Metalite Announces Non-Brokered Private Placement of Units and Concurrent Debt Settlement

METL · Price

Executive Summary

  • Metalite Resources Inc. announced a non‑brokered private placement of up to 3,100,000 units at $0.15 per unit, targeting gross proceeds of up to $465,000 with optional upsizing subject to CSE approval.
  • The company also entered into debt settlement agreements to extinguish $352,842 of outstanding indebtedness by issuing 2,352,277 common shares at a deemed price of $0.15 per share.
  • Proceeds from the private placement will be used to fund exploration on the Arthurs Seat project in New South Wales, Australia, and for general corporate purposes.

Key Details

  • Units Structure: Each unit = 1 common share + ½ warrant (full warrant allows purchase of one additional common share at $0.25 for two years; acceleration possible if share price ≥ $0.50 for ten consecutive trading days).
  • Pricing & Size: Up to 3,100,000 units @ $0.15/unit → maximum gross proceeds $465,000. Upsizing permitted at Company’s discretion, subject to CSE approval.
  • Hold Period: All securities issued in the private placement are subject to a four‑month hold period under applicable securities laws.
  • Finder & Broker Fees: Up to 7% cash commission on proceeds for eligible finders; broker units may be issued allowing purchase of one unit at $0.15 for 24 months, with up to 7% of units allocated as broker compensation.
  • Debt Settlement: Outstanding indebtedness of $352,842 will be settled by issuing 2,352,277 common shares at a deemed price of $0.15 per share to creditors (both arm’s‑length and non‑arm’s‑length).
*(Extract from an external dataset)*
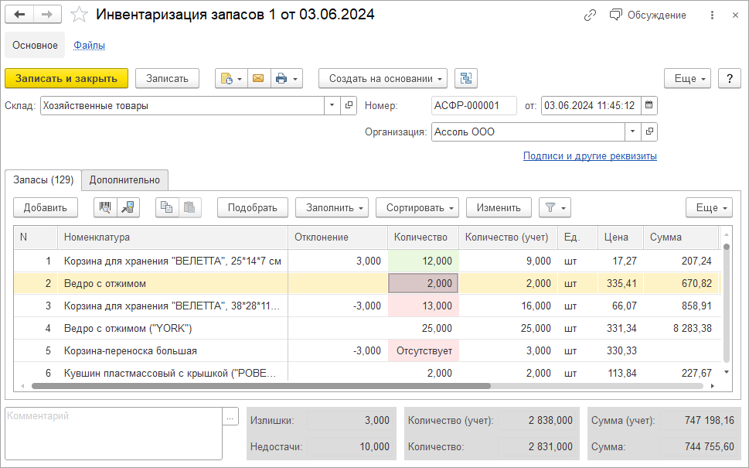Click the copy rows icon
Image resolution: width=749 pixels, height=468 pixels.
pos(166,207)
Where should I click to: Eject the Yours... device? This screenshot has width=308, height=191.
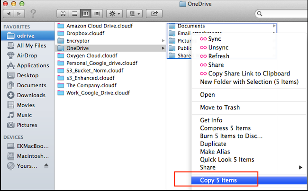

Shares also subject to a four‑month hold period.
  • Use of Proceeds: Funding for exploration work on the Arthurs Seat project (NSW, Australia) and general corporate/working capital needs.
  • Related Party Participation: Insiders expected to participate in both the private placement and debt settlement; Company will rely on MI 61‑101 exemptions as participation is deemed ≤25% of market cap.
  • Regulatory & Shareholder Approvals: Transactions require customary closing conditions, CSE approval, and shareholder consent (written consent from holders of ≥50% of outstanding common shares) because the combined issuances exceed 100% of current issued/common shares.

Notable Quotes

“The Private Placement and Debt Settlement will provide essential capital to advance our flagship Arthurs Seat project while preserving cash for working capital,”Chris Hazelton, CEO.